### [What to do]
Reproduce every record below exactly, with the pictures left out.

### [Input records]

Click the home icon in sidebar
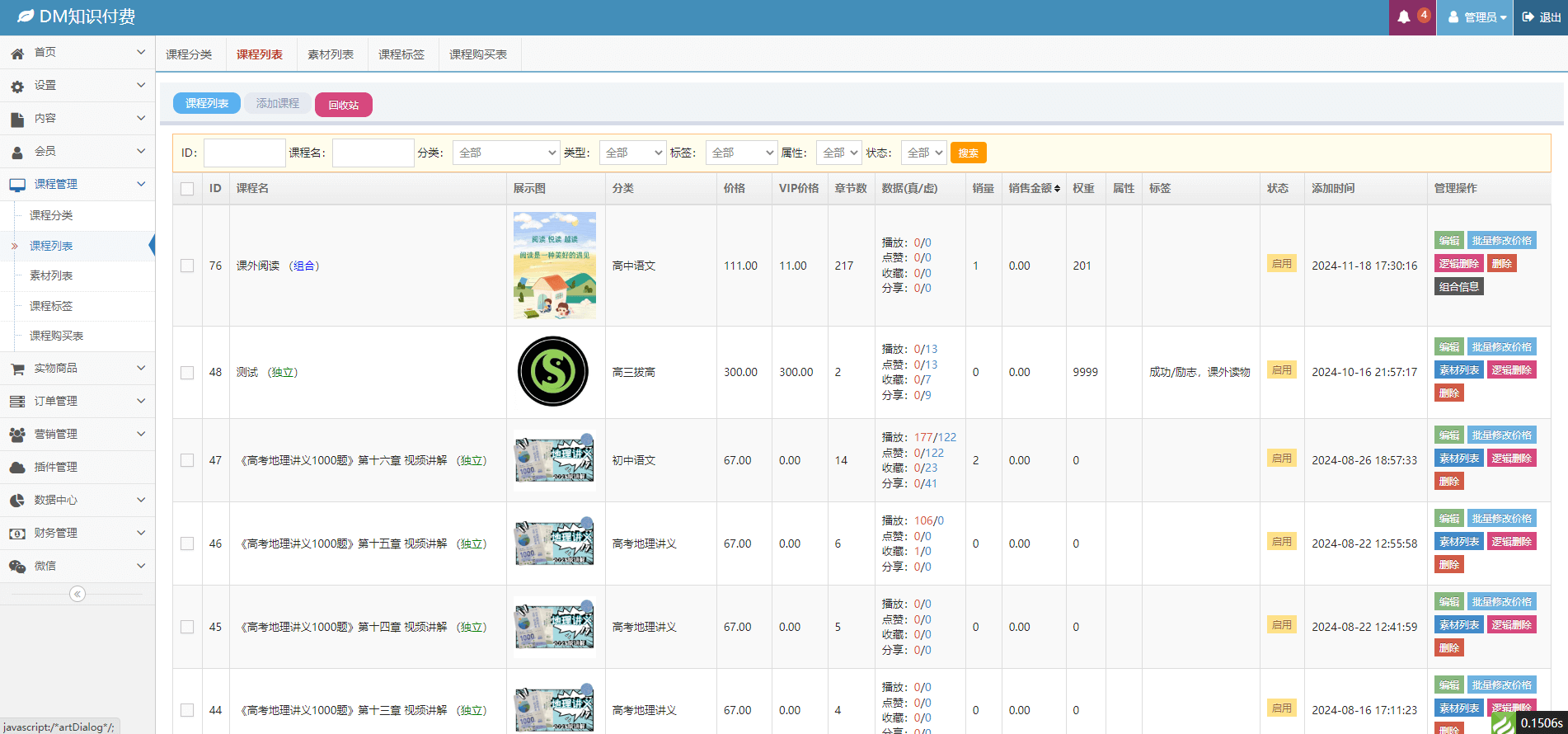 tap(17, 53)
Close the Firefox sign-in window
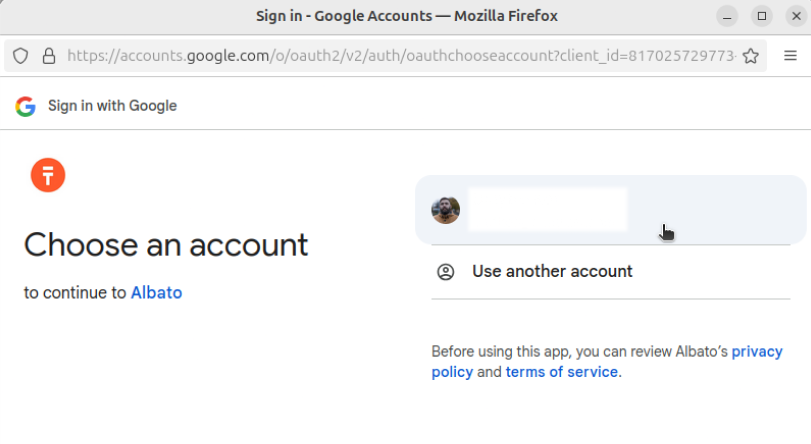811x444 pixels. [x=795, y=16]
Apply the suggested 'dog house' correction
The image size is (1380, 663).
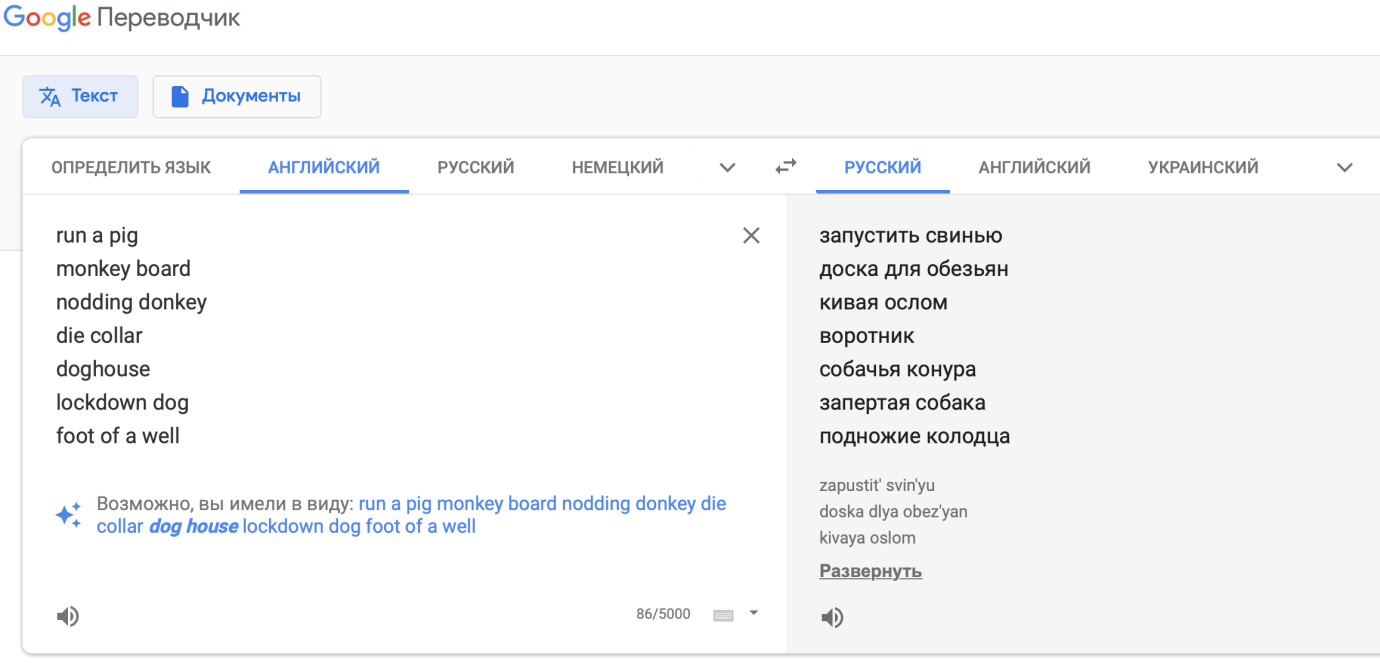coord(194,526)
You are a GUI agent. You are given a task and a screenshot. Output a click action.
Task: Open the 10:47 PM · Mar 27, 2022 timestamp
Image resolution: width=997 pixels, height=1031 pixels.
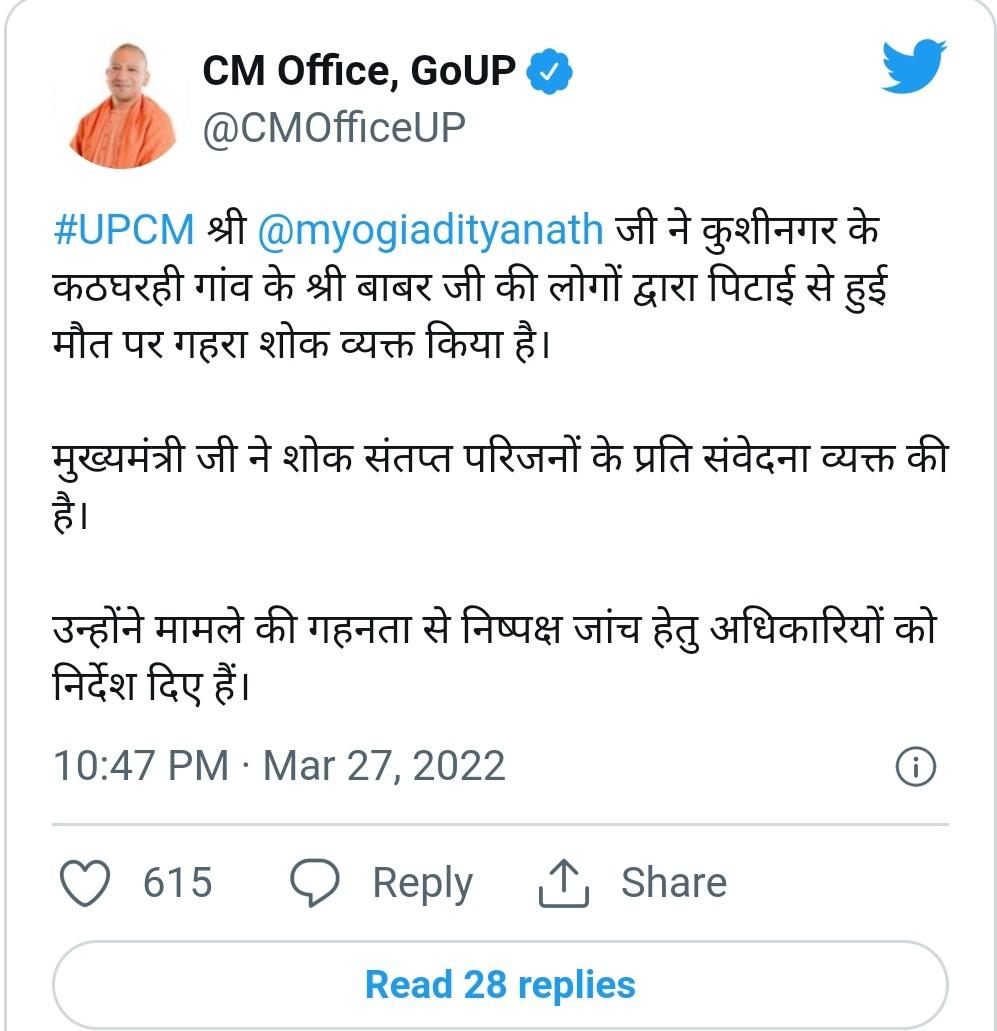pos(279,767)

### [Exercise solution]
Click the home icon in sidebar
 tap(17, 53)
Close the Firefox sign-in window
811x444 pixels. [x=795, y=16]
Apply the suggested 'dog house' correction
The image size is (1380, 663).
coord(194,526)
You are a GUI agent. You are given a task and a screenshot. Output a click action.
Task: Open the 10:47 PM · Mar 27, 2022 timestamp
Image resolution: width=997 pixels, height=1031 pixels.
pos(279,767)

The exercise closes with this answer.